BRITISH FRIGATES & ESCORT DESTROYERS 1939-45

By ANGUS KONSTAM

(Osprey – £12.99)

ISBN 9781472858115

48 pages

&

US DESTROYERS vs GERMAN U-BOATS

By MARK LARDAS

(Osprey – £15.99)

ISBN 9784172854100

80 pages

The first of these booklets is very easy to review as the title is entirely accurate, which is more than can be said of the second….  British Frigates & Escort Destroyers gives details of all the British-built convoy escorts (excluding destroyers & corvettes) commissioned during WWII. Angus Konstam covers the design & development of the Hunts, Rivers, Lochs & Bays. The 76 Hunts were, in effect, pocket-destroyers & were built in four batches. These were ‘proper’ warships & so needed the skills of a warship-building yard to construct them. One surprising fact that I was completely unaware of was the revival of the ‘Bow Catcher’ – several Hunts were fitted with a 2-pdr gun right up in the bow for chasing e-Boats. The Hunts soldiered on into the Cold War – the last to leave RN service was HMS Brocklesby (broken up 1968).

The frigates (49 Rivers, 25 Lochs & 19 Bays) were designed to be constructed in smaller yards that had no previous warship building experience.
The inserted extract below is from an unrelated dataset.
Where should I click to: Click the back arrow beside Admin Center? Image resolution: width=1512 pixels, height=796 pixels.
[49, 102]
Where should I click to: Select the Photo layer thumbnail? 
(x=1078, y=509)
Whereas the Hunts had a reasonably balanced armament, the three frigate classes were primarily ASW platforms. Eight additional batch 2 Rivers were built in Canada for the USN, but transferred straight to the RN under Lend-Lease. The developments of ASW weapons from the depth charge to the Hedgehog to the Squid is well covered, as is the introduction & (initially) very limited capability of surface search radar. The book finishes with a few examples of actions that these ships were involved in. If you are interested in the development & use of escorts in WWII, I would certainly recommend British Frigates & Escort Destroyers. All the basic facts are well tabulated & the illustrations are good too.
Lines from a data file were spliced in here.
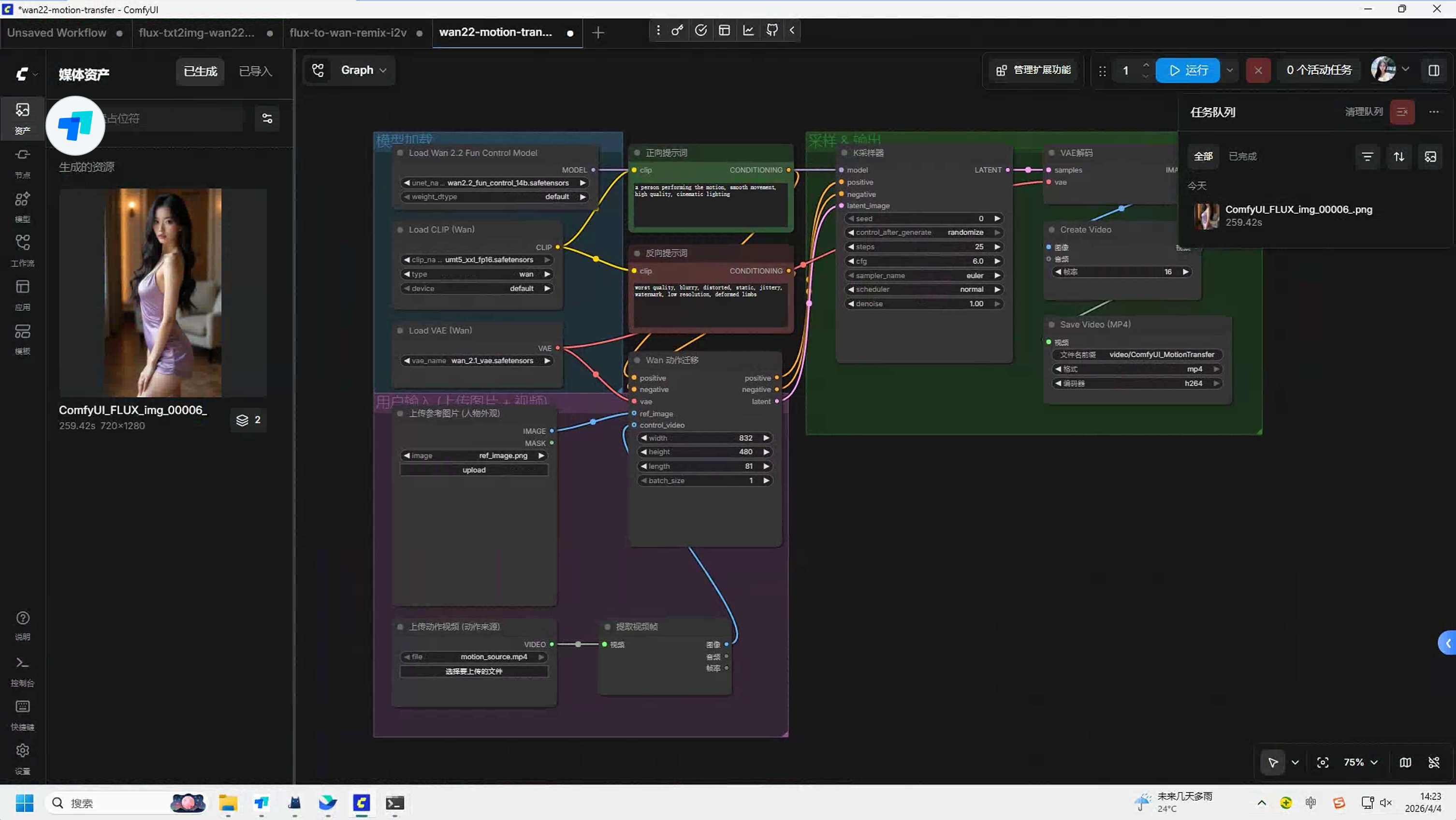Switch to the Imported assets tab
The image size is (1456, 820).
coord(256,71)
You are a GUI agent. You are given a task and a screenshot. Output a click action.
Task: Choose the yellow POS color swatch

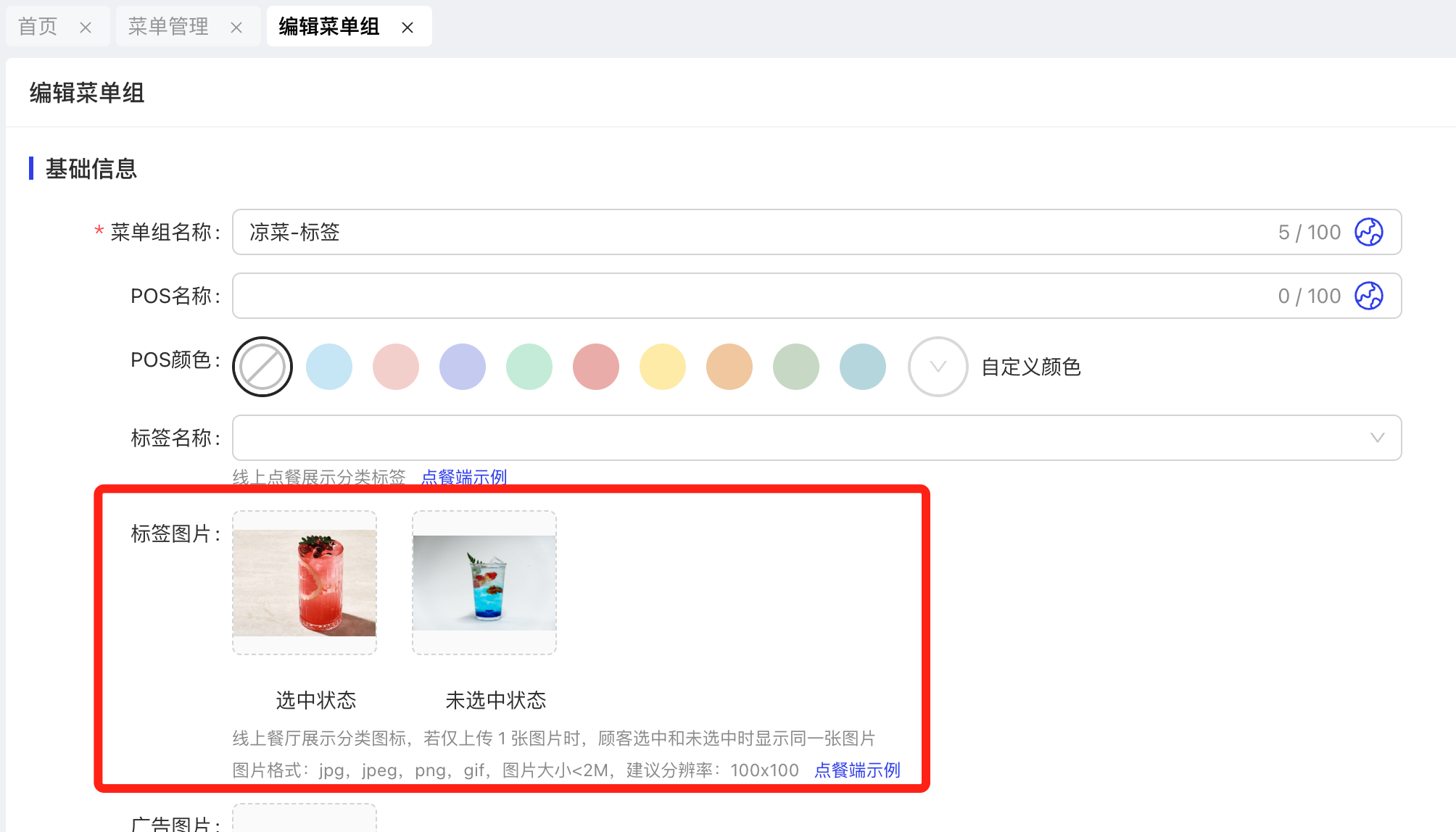coord(663,367)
US Destroyers vs German U-Boats is a different kettle of fish. Mark Lardas jumps from topic to topic – for example in the middle of a section on ‘The Strategic Situation’, there is a whole page on ‘U-boat anti-escort tactics’. That’s not to say that there isn’t plenty to interest members in this book.  The author covers the development of both the escorts (in the USN, Escort Destroyers were known as Destroyer Escorts) & U-boats, their weapons & early electronics (the first USN ships to have radar were fitted with RN sets), recruitment & training of sailors on both sides (in 1941 black men were only allowed to be cooks or mess boys; by 1944 one destroyer escort (USSMason) had a majority African-American crew). I suspect that few are aware that the USN policed a Neutrality Zone in the Western Atlantic before the US entered WWII – and this patrolling led to several engagements with U-boats & the loss, two months before Pearl Harbor, of USS Reuben James (a 4-stacker of the same type as the 40 destroyers transferred to the RN in exchange for the Bermuda airfields under Lend-Lease). The final section of the book covers four engagements from 1941-45, which illustrate the changes that four years of combat experience had brought.
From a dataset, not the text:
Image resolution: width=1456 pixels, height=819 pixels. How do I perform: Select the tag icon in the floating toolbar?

Inevitably, the author’s chosen subject matter cannot be covered in only 80 pages & he was probably keen not to leave out anything interesting from his research – but I would have preferred a bit more depth & slightly narrower coverage. If you don’t mind the somewhat disjointed approach, this is a good introduction to an aspect of WWII at sea that your reviewer had never really considered.